Respondents are also willing to do the unexpected in order to keep the files they’ve hoarded, giving up their clothes and weekends rather than deleting their files. Almost half (45 percent) would rather work weekends for three months than get rid of all of their digital files. Meanwhile, 46 percent would rather throw out all of their clothes than all of their digital files.
Employees overwhelmed by the deluge of data
A significant majority of IT decision makers were overwhelmed by the extent and amount of data that they are hoarding. About three quarters of IT decision makers frequently take time away from their daily responsibilities to deal with data hoarding. In addition, 69 percent of office pros admit to abandoning efforts to organise and delete their old digital files because it’s too overwhelming.
Employees struggle to determine if data has long-term importance or value. As a result, 47 percent of ITDMs have heard employees say they are afraid they’ll eventually need to refer to the data again.
IT decision makers admit to storing items that could be harmful to the company
The amount of data their company stores would increase the time it takes to respond to a data breach, according to 86 percent of IT decision makers. Moreover, what is being retained could itself be harmful, with 83 percent of IT decision makers and 62 percent of office professionals admitting they retained items that could be detrimental to their employer or their own career prospects. These include: unencrypted personnel records, job applications to other companies, unencrypted company secrets and embarrassing employee correspondence. Personal files make up quite a bit of the “junk” saved, with 96 percent of IT decision makers admitting to saving unnecessary personal files.
Data hoarding behaviour could mean GDPR compliance failure
In May 2018, the European parliament will implement the European General Data Protection Regulation (GDPR), a set of EU-wide laws designed to harmonise data protection across the region. Both EU-based companies and those outside doing business within are affected. With a focus on protecting EU citizens and their data from misuse and lax data security, the consequences for non-compliance are potentially huge. Maximum non-compliance fines are the higher of $22.3 million USD (€20 million) or four percent of worldwide turnover.

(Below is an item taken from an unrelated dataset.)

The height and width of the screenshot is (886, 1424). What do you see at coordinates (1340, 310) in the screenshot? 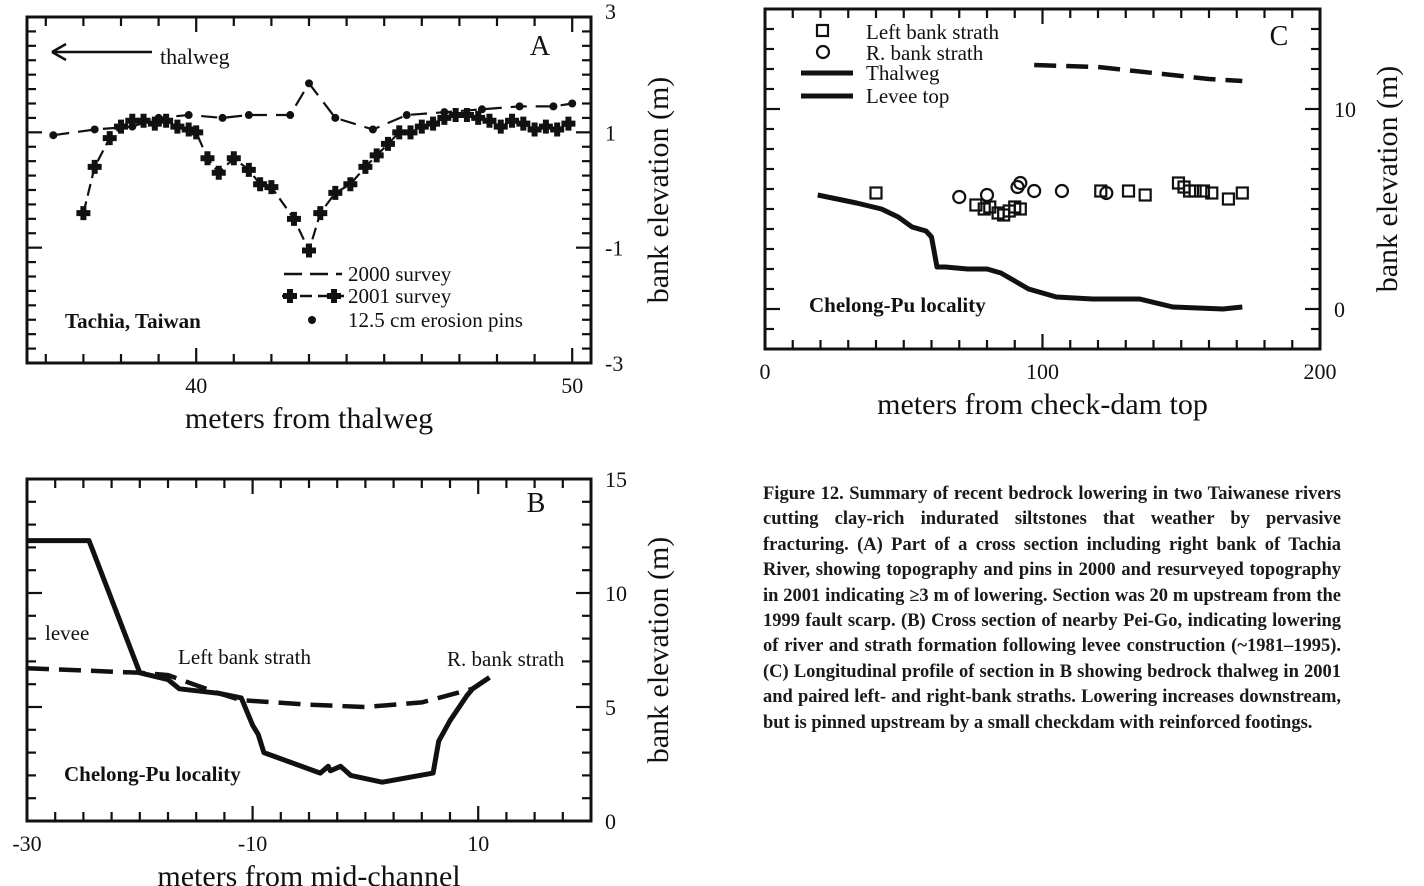
I see `panel-c-y-tick-label: 0` at bounding box center [1340, 310].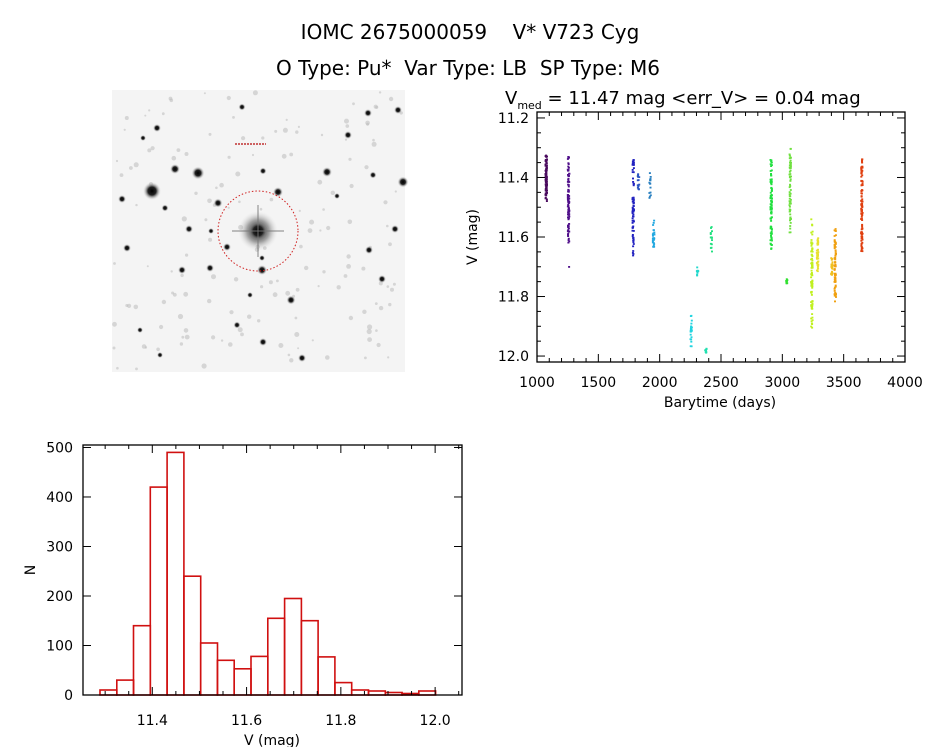  What do you see at coordinates (246, 721) in the screenshot?
I see `x-tick-label: 11.6` at bounding box center [246, 721].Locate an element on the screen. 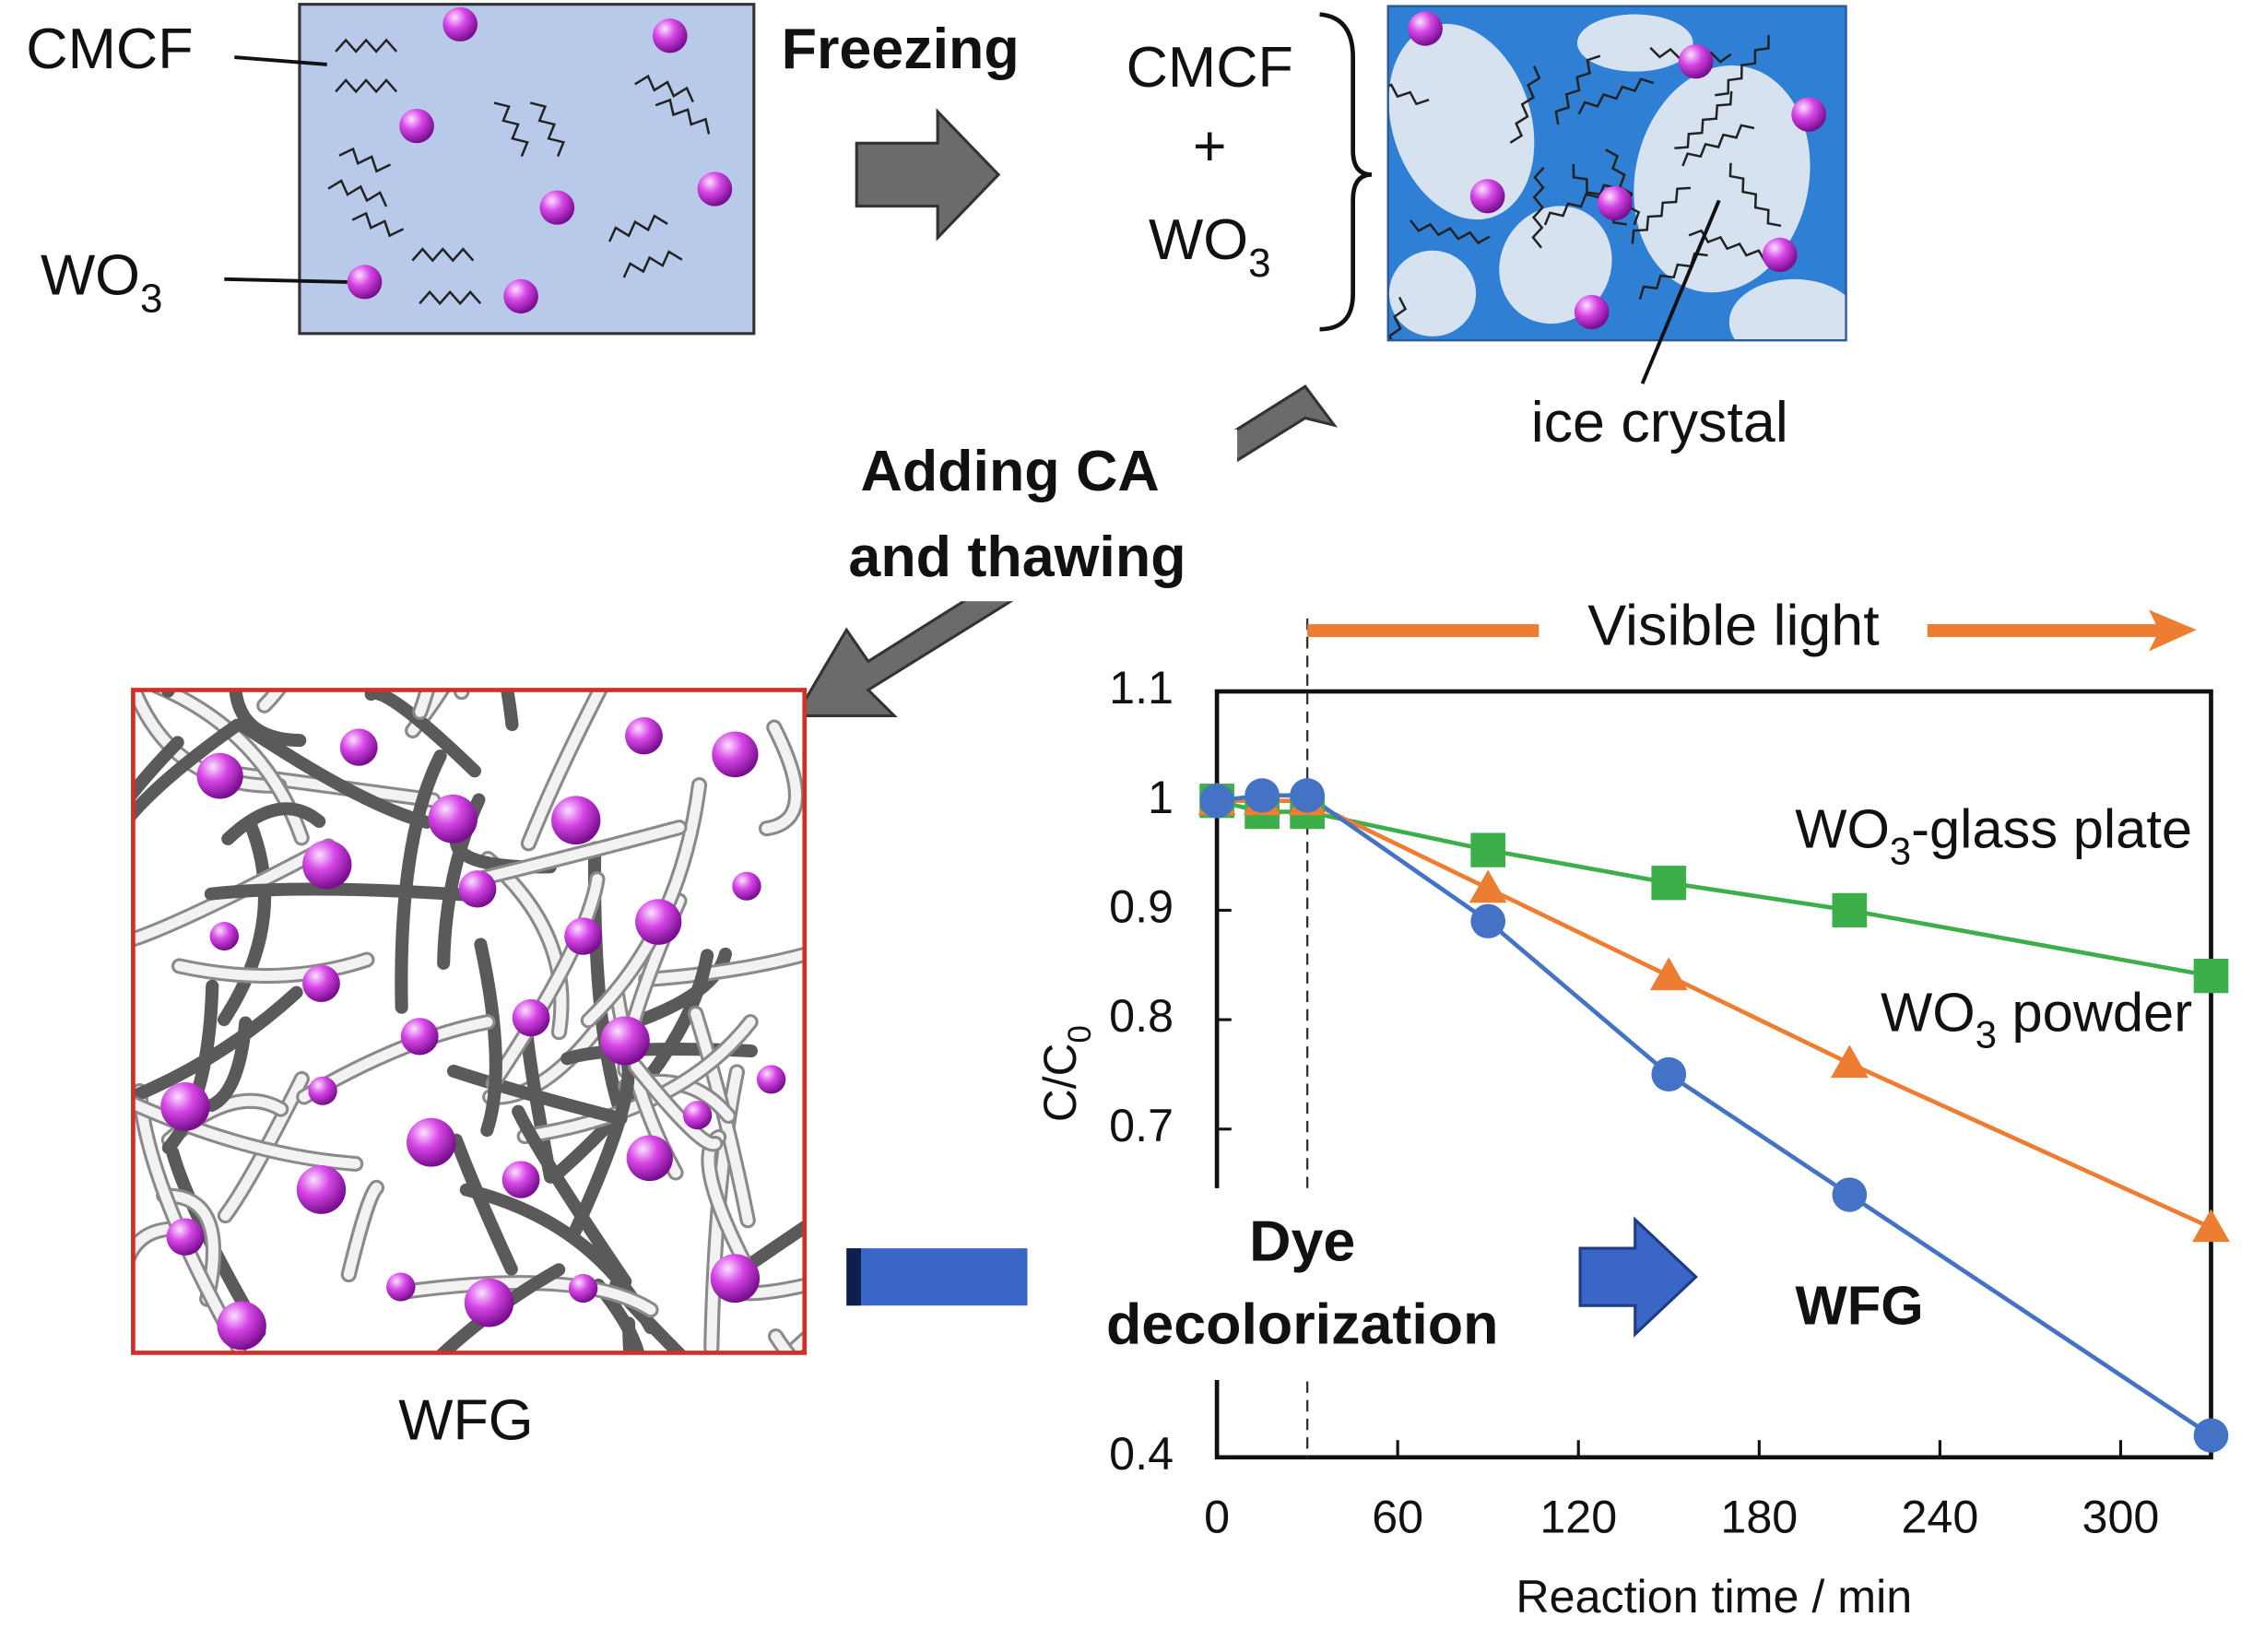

“In today’s digital age, virtually every organisation struggles with the challenges brought on by exponential data growth. As a result, office professionals and IT departments have reacted by hoarding data for ‘potential’ use in the future,” said Chris Talbott, solutions leader at Veritas Technologies. “To make matters worse, employees are downloading everything from personal music and photos, to shopping lists on the same servers, which could lead to serious brand integrity issues, hefty fines and regulatory inquiries if not properly managed by the IT department.”